Répondant à l'appel du Rassemblement pour la culture et la Démocratie (RCD), un parti d'opposition bien implanté en Kabylie, les manifestants ont défilé dans le calme dans les rues de Béjaïa. "La manifestation a rassemblé plus de 10.000 personnes", a assuré le président du RCD Saïd Sadi. Aucune indication indépendante sur le nombre des manifestants n'étaient disponibles en fin d'après-midi.
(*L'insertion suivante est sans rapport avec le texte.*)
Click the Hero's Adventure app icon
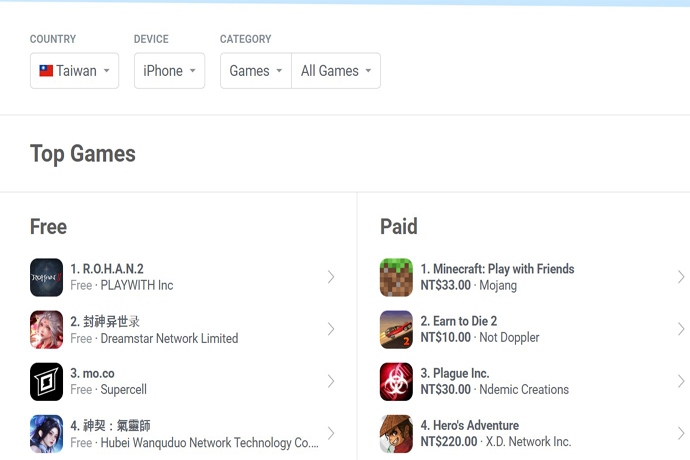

Les manifestants scandaient des slogans inspirés par les récents événements en Tunisie.

 

Marche prévue le 12 février à Alger

Un important dispositif policier était déployé autour de la ville de Béjaïa mais les manifestants se sont dispersés dans le calme à l'issue de cette marche, selon un sénateur du RCDG. Une marche pour demander le "départ du système" est prévue le 12 février à Alger à l'appel de la toute nouvelle Coordination nationale pour le changement et la démocratie, qui regroupe des mouvements d'opposition et organisations de la société civile.

 

Pour "le départ du système"

Cette coordination, née le 21 janvier dans la foulée des émeutes du début janvier qui ont fait cinq morts et plus de 800 blessés, revendique la levée de l'état d'urgence, instaurée il y a 19 ans, mais surtout "le départ du système".

Les manifestations de rue sont interdites à Alger depuis juin 2001 quand une marche en faveur de la Kabylie avait tourné à l'émeute faisant huit morts.